Czy zasady głoszone przez autorkę są czymś nowym, niespotykanym, zaskakującym? Niestety nie. Powiela ona solidnie już ograne schematy, powołując się przy tym na cytaty z wielkich myślicieli, fragmenty arcydzieł literackich i dzieł filmowych. Cytaty same w sobie może i zacne, część z nich na pewno zapamiętam na długo, ale nigdy nie są to fragmenty wywodów autorki, a wyłącznie cudze słowa.

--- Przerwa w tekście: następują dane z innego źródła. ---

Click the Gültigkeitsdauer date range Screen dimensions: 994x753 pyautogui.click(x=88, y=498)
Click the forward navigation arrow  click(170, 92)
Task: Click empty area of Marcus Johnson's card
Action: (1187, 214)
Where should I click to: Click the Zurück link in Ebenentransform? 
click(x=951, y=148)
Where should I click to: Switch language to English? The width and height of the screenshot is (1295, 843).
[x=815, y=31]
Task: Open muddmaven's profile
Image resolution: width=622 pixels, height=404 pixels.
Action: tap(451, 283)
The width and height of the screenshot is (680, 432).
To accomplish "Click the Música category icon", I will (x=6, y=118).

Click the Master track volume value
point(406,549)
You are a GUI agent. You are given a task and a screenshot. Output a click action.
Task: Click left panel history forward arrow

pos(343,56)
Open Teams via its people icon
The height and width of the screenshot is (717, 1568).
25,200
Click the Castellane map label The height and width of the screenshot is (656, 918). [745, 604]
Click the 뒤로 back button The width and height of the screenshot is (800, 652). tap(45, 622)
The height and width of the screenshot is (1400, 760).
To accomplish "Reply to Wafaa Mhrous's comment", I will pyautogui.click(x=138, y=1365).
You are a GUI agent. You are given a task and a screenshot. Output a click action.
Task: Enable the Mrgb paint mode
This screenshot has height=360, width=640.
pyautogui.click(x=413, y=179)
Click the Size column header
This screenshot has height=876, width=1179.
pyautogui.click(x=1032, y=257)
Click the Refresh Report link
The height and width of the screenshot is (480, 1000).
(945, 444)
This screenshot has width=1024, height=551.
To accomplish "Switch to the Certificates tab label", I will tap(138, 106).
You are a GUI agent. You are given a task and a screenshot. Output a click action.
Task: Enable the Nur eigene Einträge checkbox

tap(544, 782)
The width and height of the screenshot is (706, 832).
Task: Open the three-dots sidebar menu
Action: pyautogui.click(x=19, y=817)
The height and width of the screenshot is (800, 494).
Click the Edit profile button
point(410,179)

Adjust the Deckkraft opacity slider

Co mi się podoba, to otwartość Geneen Roth. „Bóg” to u niej pojęcie umowne, które każdy może interpretować jak tylko chce. Dla agnostyków, do których się zaliczam, dla ateistów czy wyznawców innych religii – ten argument wart jest podkreślenia. Krąg potencjalnych odbiorców książki wcale się więc nie zawęża i – choć tytuł mógłby sugerować co innego – bez strachu może sięgnąć po nią każdy – nie tylko praktykujące katoliczki.

Autorka sporo opowiada o sobie i swoim życiu, chcąc przekonać czytelnika, że i on może schudnąć, zaakceptować siebie, pokochać jedzenie i niejedzenie. Jej historia jest dramatyczna, ale ma też dawać nadzieję. Podobnie zadziałać mają przywołane przez Roth historie jej podopiecznych, latami walczących z kompulsywnym objadaniem się. I choć wydawać by się mogło, że to kwestia jedzenia przoduje w tej książce, to tak naprawdę okazuje się ona wyłącznie pretekstem do rozważań nad rozwojem duchowym, nad cielesnością i samoakceptacją.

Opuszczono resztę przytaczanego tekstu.